Negligent Hiring and Retention
"Generally, where an employee is acting within the scope of his or her employment, the -employer is liable for the employee's negligence under a theory of respondeat superior and no claim may proceed against the employer for negligent hiring, retention, supervision or training" (Gipe v DBTXpress, LLC, 150 A.D.3d 1208, 1209 [2d Dept 2017] [internal quotation marks and citations omitted]). Moreover, plaintiff has not specifically addressed this cause of action in his argument, and has offered no evidentiary showing in support of his negligent hiring and retention claim in opposition to this summary judgment motion.
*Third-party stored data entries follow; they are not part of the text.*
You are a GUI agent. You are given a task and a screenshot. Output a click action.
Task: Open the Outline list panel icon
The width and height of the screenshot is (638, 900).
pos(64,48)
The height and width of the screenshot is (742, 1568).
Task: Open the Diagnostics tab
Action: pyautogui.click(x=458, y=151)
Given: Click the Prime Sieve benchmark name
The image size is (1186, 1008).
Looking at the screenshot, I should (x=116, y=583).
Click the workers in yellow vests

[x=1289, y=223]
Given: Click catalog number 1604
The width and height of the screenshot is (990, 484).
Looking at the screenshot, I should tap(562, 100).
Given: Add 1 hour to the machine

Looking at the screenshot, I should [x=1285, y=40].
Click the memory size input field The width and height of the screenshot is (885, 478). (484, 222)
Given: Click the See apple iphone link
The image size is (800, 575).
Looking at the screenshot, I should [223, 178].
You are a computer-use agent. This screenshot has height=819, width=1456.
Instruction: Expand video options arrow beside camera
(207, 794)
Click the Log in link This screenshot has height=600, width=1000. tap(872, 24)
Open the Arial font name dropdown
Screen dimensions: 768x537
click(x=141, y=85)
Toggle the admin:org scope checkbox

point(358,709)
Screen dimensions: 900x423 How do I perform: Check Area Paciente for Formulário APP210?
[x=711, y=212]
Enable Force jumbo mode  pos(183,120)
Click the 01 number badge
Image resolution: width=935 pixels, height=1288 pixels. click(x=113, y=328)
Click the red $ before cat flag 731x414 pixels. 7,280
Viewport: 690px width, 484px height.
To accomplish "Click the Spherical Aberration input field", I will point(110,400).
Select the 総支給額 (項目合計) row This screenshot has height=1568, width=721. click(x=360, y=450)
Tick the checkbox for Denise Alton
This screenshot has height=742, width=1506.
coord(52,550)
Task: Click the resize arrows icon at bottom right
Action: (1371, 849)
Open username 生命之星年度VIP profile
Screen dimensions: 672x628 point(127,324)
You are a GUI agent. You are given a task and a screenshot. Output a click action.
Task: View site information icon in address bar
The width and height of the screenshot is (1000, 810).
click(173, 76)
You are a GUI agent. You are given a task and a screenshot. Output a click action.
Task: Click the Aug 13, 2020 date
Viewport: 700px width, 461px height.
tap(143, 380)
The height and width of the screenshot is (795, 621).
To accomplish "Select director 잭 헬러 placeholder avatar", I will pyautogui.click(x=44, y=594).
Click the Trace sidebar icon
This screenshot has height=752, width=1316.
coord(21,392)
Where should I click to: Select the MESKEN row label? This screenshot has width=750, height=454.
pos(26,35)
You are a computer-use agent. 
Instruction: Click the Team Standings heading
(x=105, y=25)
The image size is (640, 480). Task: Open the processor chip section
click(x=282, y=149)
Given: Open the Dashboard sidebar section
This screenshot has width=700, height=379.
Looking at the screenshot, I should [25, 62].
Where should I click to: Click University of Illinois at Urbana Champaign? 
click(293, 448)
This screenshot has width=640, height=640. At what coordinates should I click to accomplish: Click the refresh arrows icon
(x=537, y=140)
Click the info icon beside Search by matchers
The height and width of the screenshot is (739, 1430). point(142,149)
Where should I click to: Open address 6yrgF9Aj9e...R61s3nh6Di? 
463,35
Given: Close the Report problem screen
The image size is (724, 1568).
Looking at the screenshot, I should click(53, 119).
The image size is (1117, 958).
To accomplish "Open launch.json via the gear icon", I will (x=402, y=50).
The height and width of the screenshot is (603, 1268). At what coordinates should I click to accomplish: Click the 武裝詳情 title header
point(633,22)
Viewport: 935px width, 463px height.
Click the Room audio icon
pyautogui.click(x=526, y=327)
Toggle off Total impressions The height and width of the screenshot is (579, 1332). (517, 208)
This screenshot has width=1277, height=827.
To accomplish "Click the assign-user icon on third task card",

In the absence of supporting evidence or case law, summary judgment dismissing this fourth cause of action is appropriate.
Negligence
Defendants argue that plaintiffs fifth cause of action, for negligence, must be dismissed because intentional offensive conduct renders an actor liable for assault rather than negligence. They rely on the rule that "once intentional offensive contact has been established, the actor is liable for assault and not negligence, even when the physical injuries may have been inflicted inadvertently" (Mazzaferro v Albany Motel Enterprises, Inc., 127 A.D.2d 374, 376 [3d Dept 1987]). However, in the context of this summary judgment motion in which some of the events are disputed, it would be inappropriate to dismiss the negligence claim before it has been determined that all of the complained-of behavior was intentional rather than merely negligent.
Based on the foregoing, it is hereby,
ORDERED that defendants' motion for summary judgment is granted to the extent of dismissing plaintiffs third and fourth causes of action, and is otherwise denied; and it is further
ORDERED that all parties are directed to appear in the Settlement Conference Part on Tuesday, June 19, 2018 at 9:15 a.m., at the Westchester County Courthouse located at 111 Dr. Martin Luther King Jr. Boulevard, White Plains, New York, 10601 to schedule a trial.
This constitutes the Decision and Order of the Court.